From 17% in FY19, the renewable purchase obligation (RPO) target as a percentage of total electricity usage by the discoms has been ramped up to 21% by FY22. The trajectory is in line with the renewable capacity addition ambition of 175 gigawatts by FY22.
But circumstantial data suggests that compliance is lagging by a notable margin. As chart 1 shows, renewable energy generation as a percentage of total electricity production stood at 7.8% last fiscal, roughly half what the government planned to achieve. The actual compliance figures for FY18 are not available yet. Also the data captures only grid interactive renewable energy. But it broadly gives the usage trend in the country.
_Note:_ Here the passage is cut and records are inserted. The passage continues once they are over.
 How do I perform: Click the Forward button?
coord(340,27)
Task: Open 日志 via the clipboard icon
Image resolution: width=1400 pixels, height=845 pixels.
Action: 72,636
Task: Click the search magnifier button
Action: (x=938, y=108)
Anecdotal evidence suggests that states are lagging in implementation. Rating agency Icra Ltd says only six of the 29 states have stipulated RPO norms in line with the trajectory approved by the power ministry for FY19. An Icra study of FY16 RPO compliances shows that most states are lagging behind their RPO targets. “RPO compliance levels by the distribution utilities especially in states with limited renewable energy potential has not been satisfactory so far,” says Girishkumar Kadam, vice president and sector head (corporate ratings) at Icra.
According to Kadam even the RPO norms notified by state electricity regulatory commissions vary and are not consistent with policy targets.
The poor implementation is a letdown for the sector that has seen huge investor interest. Even so the sector has done relatively better however overambitious the targets looks like. See chart 2.
That said the coming years may well bring integration issues to the fore. If not managed well, renewable energy adoption on a grid scale can take a hit.
Due to the sector’s relatively small size, states have managed to overcome the variability issues in generation till now. But as the sector grows, adoption in future can be a challenge unless the states realign their grids and systems to renewable energy adoption. Also renewable energy producers should be prepared to provide more certainty to their operations (such as providing generation forecasts).
Recent study papers by various expert groups show that the government is mindful of the challenges. So even as the targets look ambitious, stakeholders can take heart from the government’s thrust on renewable energy and the pace of growth of the sector.